DAVIE, Fla. (AP) Jason Taylor's sack list is impressive, starting at the top with two-time Super Bowl MVP Tom Brady.
The New England Patriots' quarterback has been sacked 8 1/2 times by Taylor, most of anyone on the list.
In 10 seasons with the Miami Dolphins, Taylor has also sacked John Elway, Peyton Manning and most recently Brett Favre. He has sacked two Hasselbecks (Matt and Tim), two McCowns (Josh and Luke) and teammate Daunte Culpepper (then with Minnesota). He has sacked one Carr (David) and five Jets.

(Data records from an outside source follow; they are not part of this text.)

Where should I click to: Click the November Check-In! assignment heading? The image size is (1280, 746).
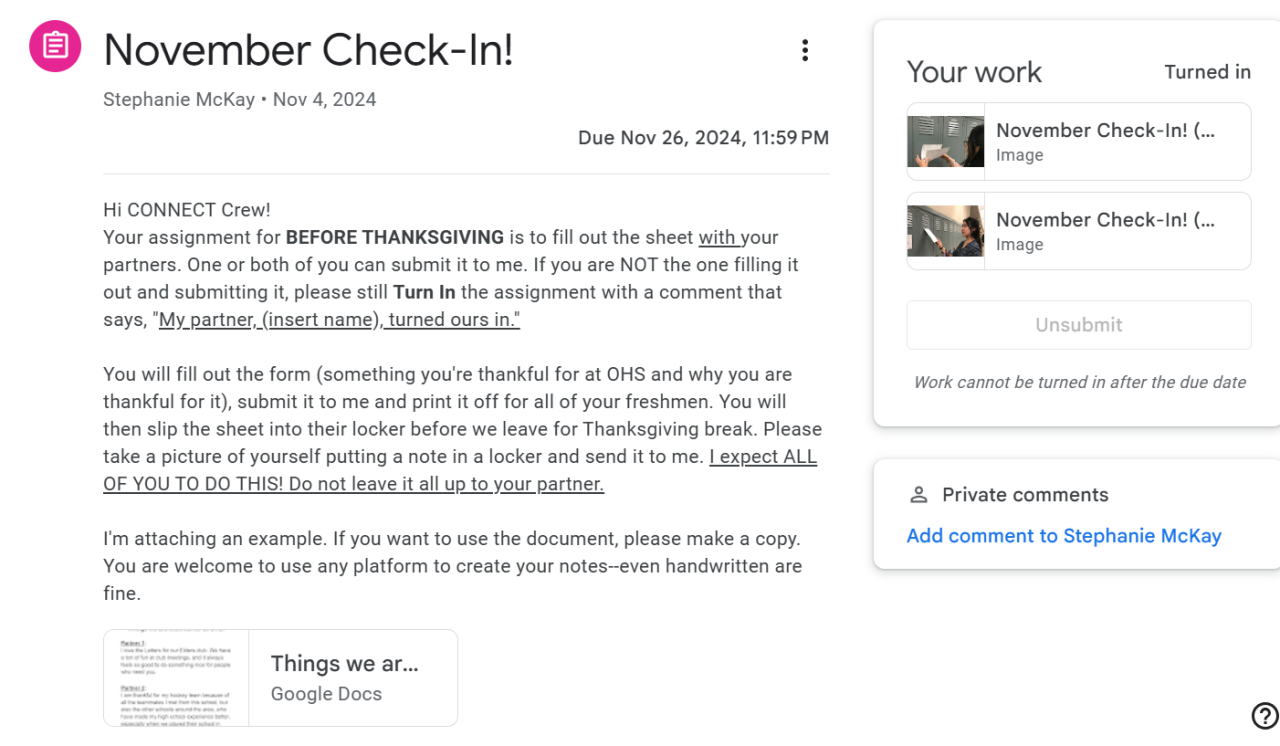[x=308, y=50]
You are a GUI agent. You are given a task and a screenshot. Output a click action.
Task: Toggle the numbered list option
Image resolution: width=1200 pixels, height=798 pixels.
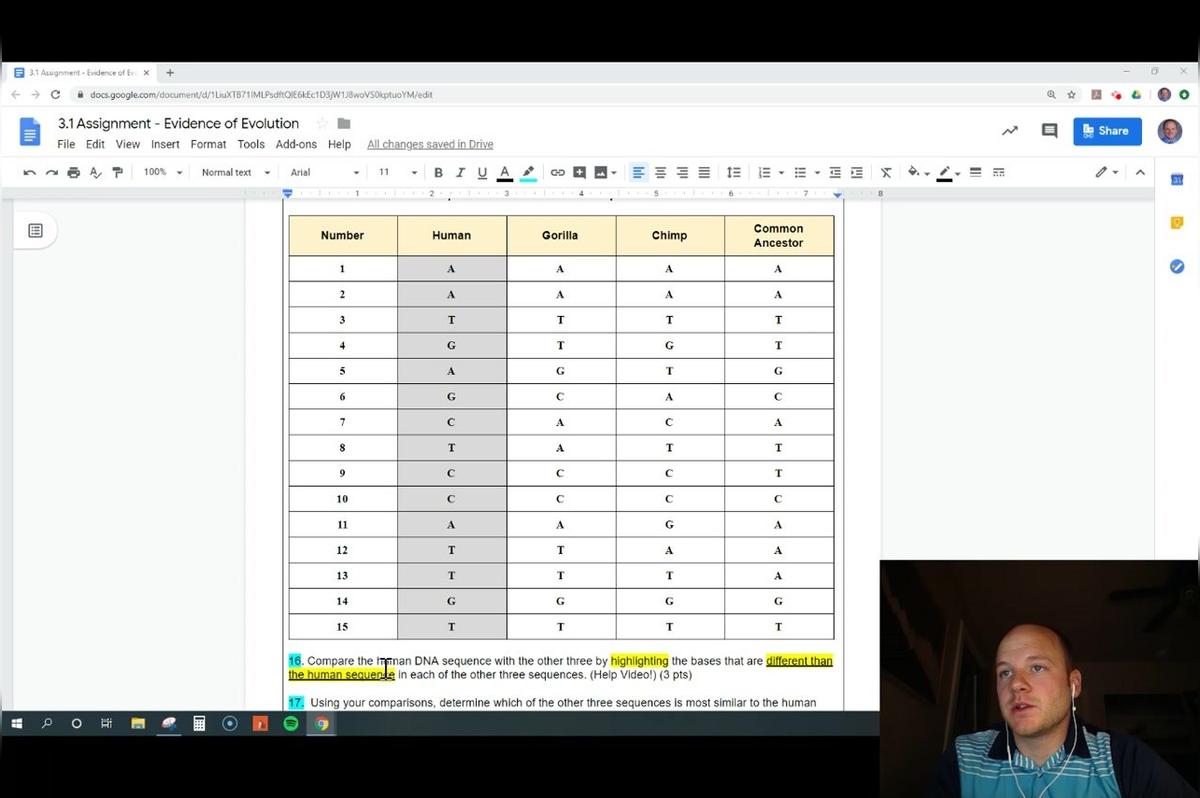(768, 172)
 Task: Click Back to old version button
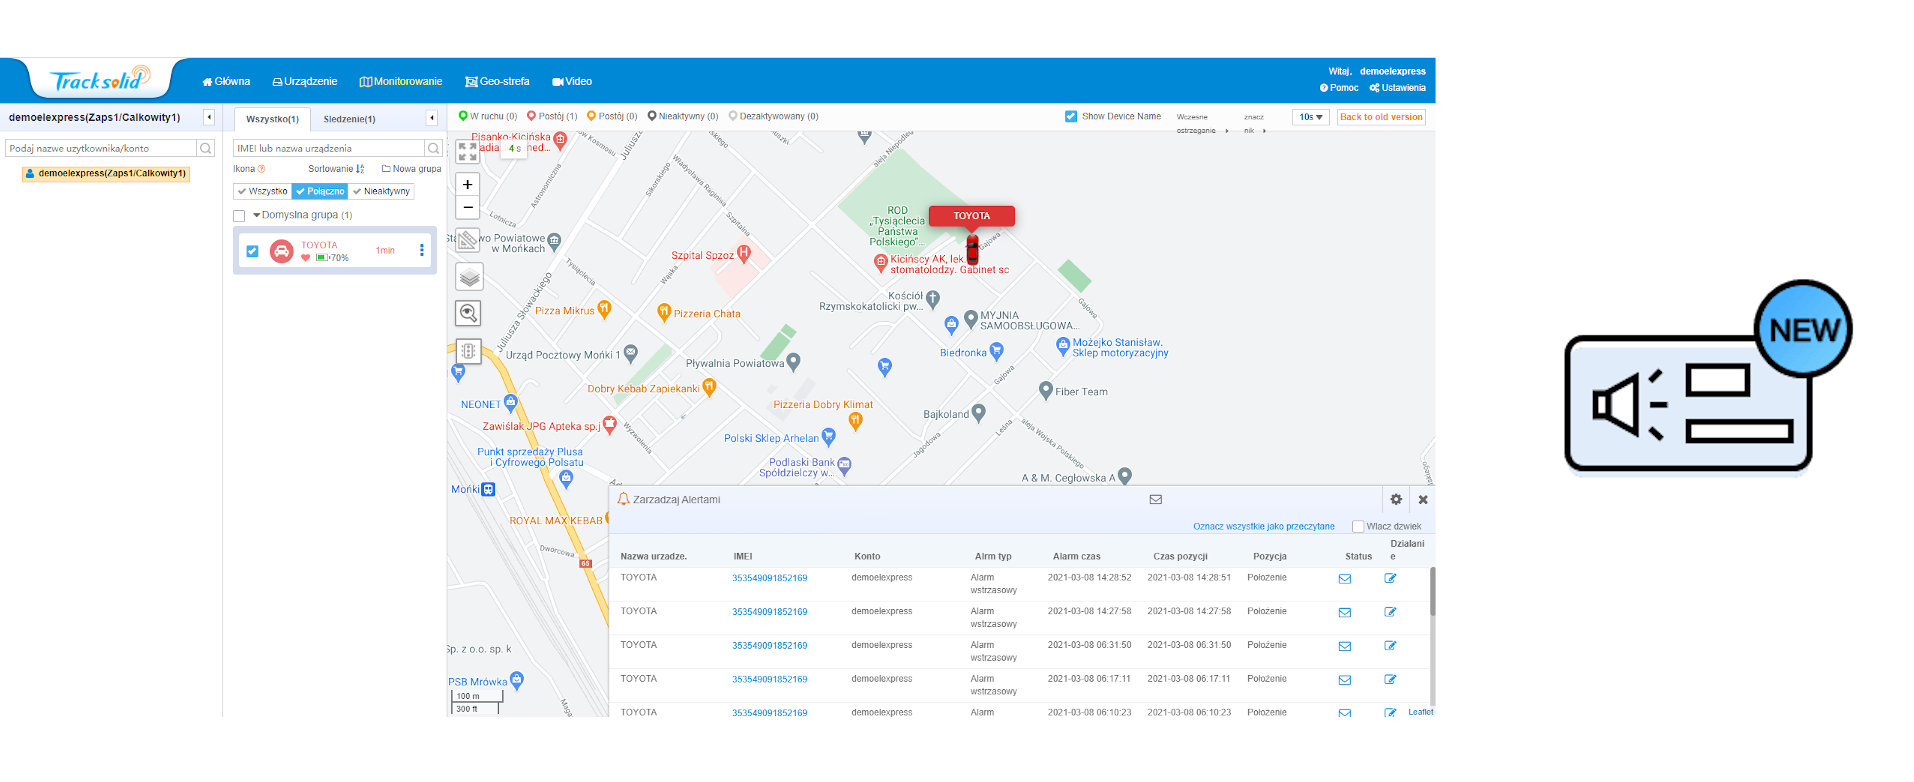pos(1381,117)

Add it all up, and Taylor takes 99 1/2 sacks into Sunday's game at Chicago. If he sacks Rex Grossman for the first time, Taylor will become the 23rd player to reach the 100 milestone since sacks became an official statistic in 1982.

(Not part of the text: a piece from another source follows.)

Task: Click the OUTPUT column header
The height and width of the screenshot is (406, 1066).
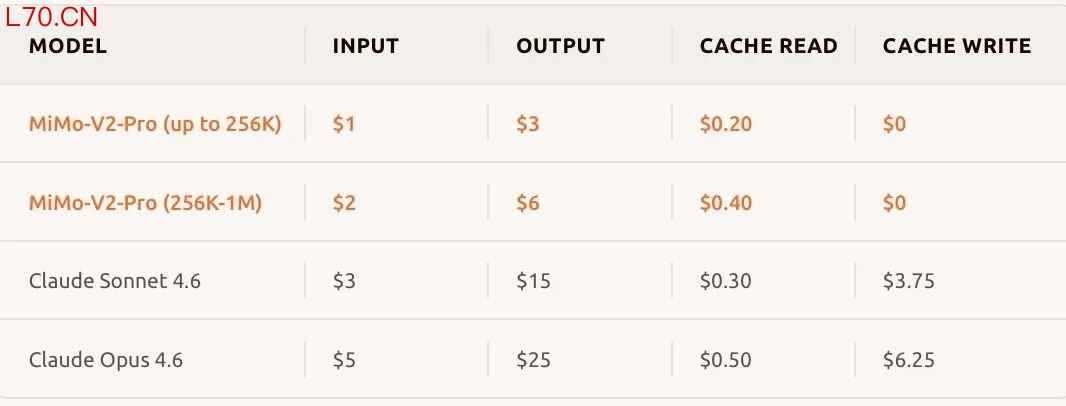Action: [560, 46]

"It's a lot of takedowns,'' he said Wednesday. "If I do get to that, it'll be great to have the individual honor. But this is the consummate team game, and I would trade 99 of them for a chance to play in the big game.''
That would be the Super Bowl, which Miami last reached in 1984. Taylor, a mainstay on the Dolphins' defense since his rookie season in 1997, has yet to reach even an AFC title game and hasn't been on a playoff team since 2001.
The drought will likely continue this year, considering that Miami is 1-6. For Taylor, the frustration of losing dwarfs the significance of 100 sacks, even though he'll join Michael Strahan and Simeon Rice as the only active players to reach the milestone.

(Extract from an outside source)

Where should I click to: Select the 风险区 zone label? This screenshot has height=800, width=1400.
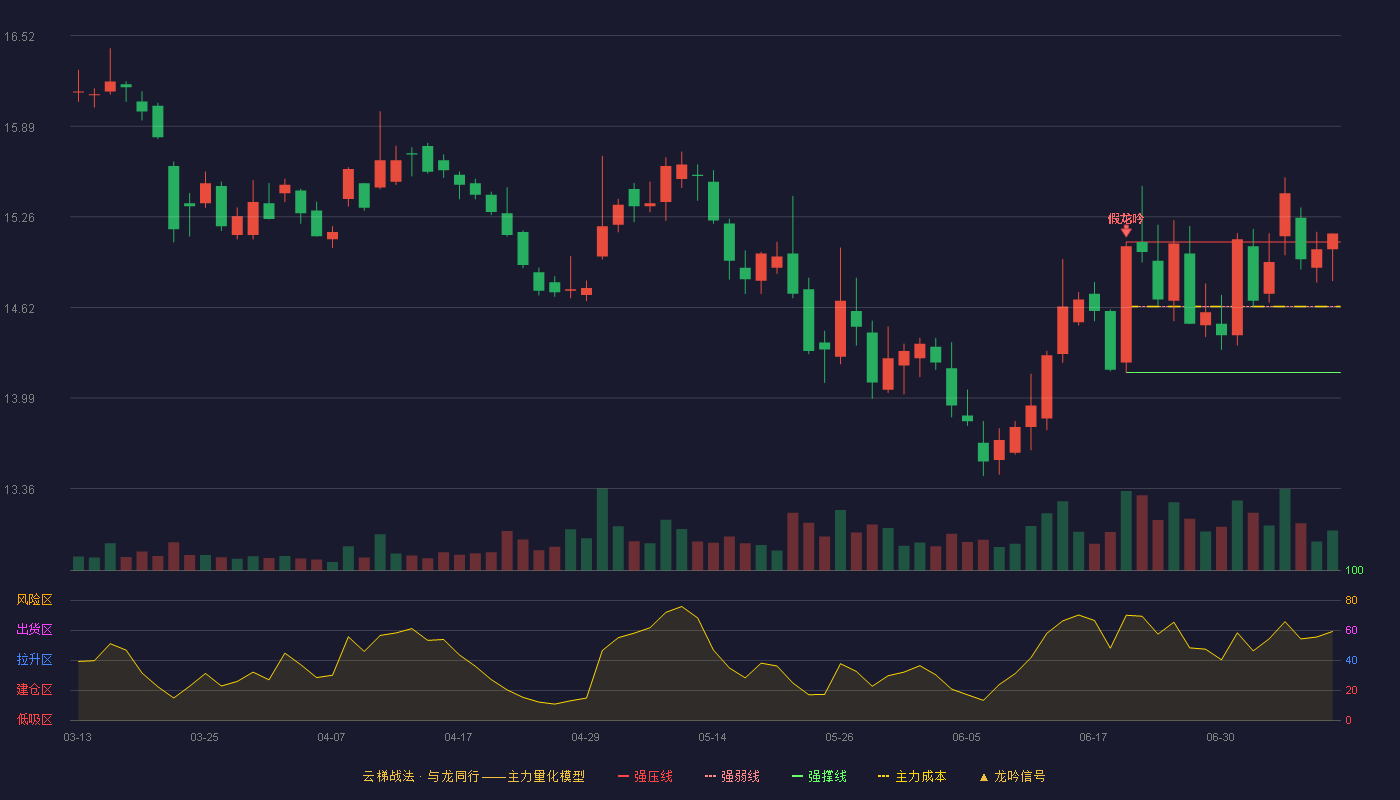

"It's great to be among the couple of dozen guys who have done it,'' he said. "But I only have one thing in mind now, getting to the big thing.''
At 32, Taylor's racing the clock to reach a Super Bowl, but he shows no sign of slowing down. He leads the NFL with 83 sacks since 2000 and has six in the past four games.
"He's relentless in trying to get to the quarterback,'' coach Nick Saban said. "Since I've been here, just as many of his sacks probably have come on second moves than just beating a guy with speed up the field. That's what has made him outstanding.''
The 6-foot-6 Taylor was considered small for an NFL end when the Dolphins took him in the third round of the 1997 draft. But he has bulked up to 255 pounds, and Miami's mix of 3-4 and 4-3 defenses gives him plenty of angles from which to attack the quarterback.
"Like most good pass rushers, he gets an excellent jump on the ball,'' Dolphins defensive tackle Vonnie Holliday said. "And for a tall guy, he uses his leverage well and gets under guys and uses his balance. You wouldn't think he's a power rusher, but he uses his speed, then shifts to power and runs a lot of guys over.''
Besides anchoring a defense that has been the Dolphins' strength for the past decade, Taylor has developed into a locker-room leader candid in his criticism of the team but also resilient in his optimism.
He shrugs off Miami's status as a two-touchdown underdog against the unbeaten Bears.
"They're a good team,'' Taylor said. "They're 7-0, and they're playing well. But I'm not going to pump them up any more than anybody else already has.
"They bleed like us; they can be beaten just like we have. It's not going to take a miracle to beat this team.''
But two or three sacks by Taylor would help.